Dolomite is quarried for building and ornamental stone, road stone, and the production of refractory brick. It is the principal ore of magnesium metal and the source of the magnesium used by the chemical industry. 1. Dolomite is used to make magnesia, which has important medicinal applications. Dolomite specimens from Iran are very popular among mineral collectors and dealers. 2. Dolomite Rock is used as an ornamental and structural stone, and for extracting certain metals from their ores. It is useful in the chemical industry in the preparation of magnesium salts. 3. Dolomite occurs in a different crystal class than the Calcite Group. This can be noted by the fact that Dolomite generally forms more elongated crystals than the Calcite Group. In addition, Dolomite never occurs in scalenohedrons, whereas minerals of the Calcite Group do.
A major source of magnesium, particularly for agricultural and pharmaceutical applications.
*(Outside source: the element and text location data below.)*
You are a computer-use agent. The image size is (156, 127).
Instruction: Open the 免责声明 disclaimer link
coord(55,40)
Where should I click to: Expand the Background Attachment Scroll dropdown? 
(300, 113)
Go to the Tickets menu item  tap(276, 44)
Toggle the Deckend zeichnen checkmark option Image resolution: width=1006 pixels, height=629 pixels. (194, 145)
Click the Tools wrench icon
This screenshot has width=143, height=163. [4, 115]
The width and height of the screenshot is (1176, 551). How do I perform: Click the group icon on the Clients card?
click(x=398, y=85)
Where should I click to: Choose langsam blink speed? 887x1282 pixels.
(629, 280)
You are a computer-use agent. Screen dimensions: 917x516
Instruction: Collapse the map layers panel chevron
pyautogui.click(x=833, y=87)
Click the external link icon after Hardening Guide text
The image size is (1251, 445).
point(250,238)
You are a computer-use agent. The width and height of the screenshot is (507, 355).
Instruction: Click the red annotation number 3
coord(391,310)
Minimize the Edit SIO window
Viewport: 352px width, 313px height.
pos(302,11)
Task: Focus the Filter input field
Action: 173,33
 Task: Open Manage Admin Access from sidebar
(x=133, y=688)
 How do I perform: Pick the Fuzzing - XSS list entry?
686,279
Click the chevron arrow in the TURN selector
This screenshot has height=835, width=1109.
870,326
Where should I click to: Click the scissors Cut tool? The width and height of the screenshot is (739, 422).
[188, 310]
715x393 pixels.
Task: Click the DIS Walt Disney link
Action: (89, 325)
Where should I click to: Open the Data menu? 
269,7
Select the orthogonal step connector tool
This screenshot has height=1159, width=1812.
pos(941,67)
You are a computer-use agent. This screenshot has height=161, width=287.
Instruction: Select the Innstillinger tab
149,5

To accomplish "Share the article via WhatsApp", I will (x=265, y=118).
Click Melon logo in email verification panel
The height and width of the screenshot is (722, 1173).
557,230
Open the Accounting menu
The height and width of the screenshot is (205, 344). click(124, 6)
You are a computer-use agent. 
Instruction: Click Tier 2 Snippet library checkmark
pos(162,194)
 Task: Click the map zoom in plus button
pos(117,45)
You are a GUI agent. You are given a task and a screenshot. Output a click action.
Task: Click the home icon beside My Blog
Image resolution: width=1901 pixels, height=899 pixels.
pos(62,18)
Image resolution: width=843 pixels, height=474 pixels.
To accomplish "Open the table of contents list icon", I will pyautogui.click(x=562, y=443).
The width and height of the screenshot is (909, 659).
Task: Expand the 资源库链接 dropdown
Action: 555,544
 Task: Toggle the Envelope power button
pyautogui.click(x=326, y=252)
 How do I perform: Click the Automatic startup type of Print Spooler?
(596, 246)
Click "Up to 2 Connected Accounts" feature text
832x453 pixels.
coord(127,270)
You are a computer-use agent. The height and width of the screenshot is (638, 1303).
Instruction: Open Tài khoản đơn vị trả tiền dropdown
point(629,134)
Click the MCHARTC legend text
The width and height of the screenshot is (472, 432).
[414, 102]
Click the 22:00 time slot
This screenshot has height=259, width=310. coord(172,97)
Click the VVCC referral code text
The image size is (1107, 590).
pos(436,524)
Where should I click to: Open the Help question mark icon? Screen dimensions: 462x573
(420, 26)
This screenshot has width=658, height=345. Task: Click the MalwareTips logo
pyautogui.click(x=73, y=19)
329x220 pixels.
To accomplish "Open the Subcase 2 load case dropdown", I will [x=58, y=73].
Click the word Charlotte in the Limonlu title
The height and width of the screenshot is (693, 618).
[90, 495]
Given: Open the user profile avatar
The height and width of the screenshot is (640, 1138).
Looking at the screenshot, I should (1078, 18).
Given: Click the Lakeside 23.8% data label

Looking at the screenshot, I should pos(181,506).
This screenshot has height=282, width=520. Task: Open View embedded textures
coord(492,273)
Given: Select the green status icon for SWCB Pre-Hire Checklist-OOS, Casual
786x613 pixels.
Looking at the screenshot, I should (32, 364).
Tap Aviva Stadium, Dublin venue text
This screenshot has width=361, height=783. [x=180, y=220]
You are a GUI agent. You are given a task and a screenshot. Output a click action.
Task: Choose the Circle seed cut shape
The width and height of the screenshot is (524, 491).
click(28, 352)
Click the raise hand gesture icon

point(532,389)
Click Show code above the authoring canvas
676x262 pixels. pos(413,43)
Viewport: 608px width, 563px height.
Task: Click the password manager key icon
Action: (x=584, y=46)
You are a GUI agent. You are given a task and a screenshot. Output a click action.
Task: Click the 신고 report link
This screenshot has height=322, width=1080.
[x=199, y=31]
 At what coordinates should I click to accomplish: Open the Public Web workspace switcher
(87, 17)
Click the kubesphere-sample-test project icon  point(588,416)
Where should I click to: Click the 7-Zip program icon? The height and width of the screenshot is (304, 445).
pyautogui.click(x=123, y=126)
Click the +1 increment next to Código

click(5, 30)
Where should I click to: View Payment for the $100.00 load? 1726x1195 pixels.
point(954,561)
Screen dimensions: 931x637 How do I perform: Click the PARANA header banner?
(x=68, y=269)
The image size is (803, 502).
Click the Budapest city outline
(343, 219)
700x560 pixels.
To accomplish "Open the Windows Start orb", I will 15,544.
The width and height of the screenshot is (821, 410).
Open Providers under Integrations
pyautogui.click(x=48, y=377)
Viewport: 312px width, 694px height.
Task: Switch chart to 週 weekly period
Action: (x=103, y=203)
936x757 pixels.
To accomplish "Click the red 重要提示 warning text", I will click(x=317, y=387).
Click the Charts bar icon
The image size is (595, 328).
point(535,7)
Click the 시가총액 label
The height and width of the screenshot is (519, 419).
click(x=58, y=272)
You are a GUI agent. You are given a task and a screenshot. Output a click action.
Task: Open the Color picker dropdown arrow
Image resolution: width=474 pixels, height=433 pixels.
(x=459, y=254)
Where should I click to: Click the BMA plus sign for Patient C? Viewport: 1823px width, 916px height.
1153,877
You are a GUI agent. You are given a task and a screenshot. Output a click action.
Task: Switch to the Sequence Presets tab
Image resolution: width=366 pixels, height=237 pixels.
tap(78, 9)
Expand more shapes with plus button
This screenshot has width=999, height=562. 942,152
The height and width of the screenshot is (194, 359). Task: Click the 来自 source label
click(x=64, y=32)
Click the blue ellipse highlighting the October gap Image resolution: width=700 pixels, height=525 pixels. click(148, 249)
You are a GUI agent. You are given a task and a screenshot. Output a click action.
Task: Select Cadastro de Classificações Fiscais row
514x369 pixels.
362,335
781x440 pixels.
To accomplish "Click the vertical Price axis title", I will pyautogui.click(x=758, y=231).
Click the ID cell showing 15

Dolomite is used for manufacturing certain types of refractory bricks used in steel making. The dolomite is heated to a high temperature to drive off the carbonate as carbon dioxide and the remaining material, a mixture of calcium and magnesium oxides, is blended with carbon and other materials and pressed into blocks for the furnaces. The magnesium and calcium oxides have very high melting points and are an excellent, inexpensive refractory material. Dolomite is also used as a source of magnesium oxide for making magnesium metal and for chemical uses, such as the common laxative milk-of-magnesia. Dolomitic limestone's and dolomites are mined along with limestone and used for crushed stone and aggregates for manufacture of pavement, concrete for construction and as fill material. Dolomite is also used in some cement, as a source of magnesium. Of course Dolomite is also used as mineral specimens. Dolomite specimens from the Iran are very popular among mineral collectors and dealers. The clear transparent specimens from Iran are rare and unusual, and are in high demand by Collectors. Dolomite Rock is used as an ornamental and structural stone, and for extracting certain metals from their ores. It is useful in the chemical industry in the preparation of magnesium salts.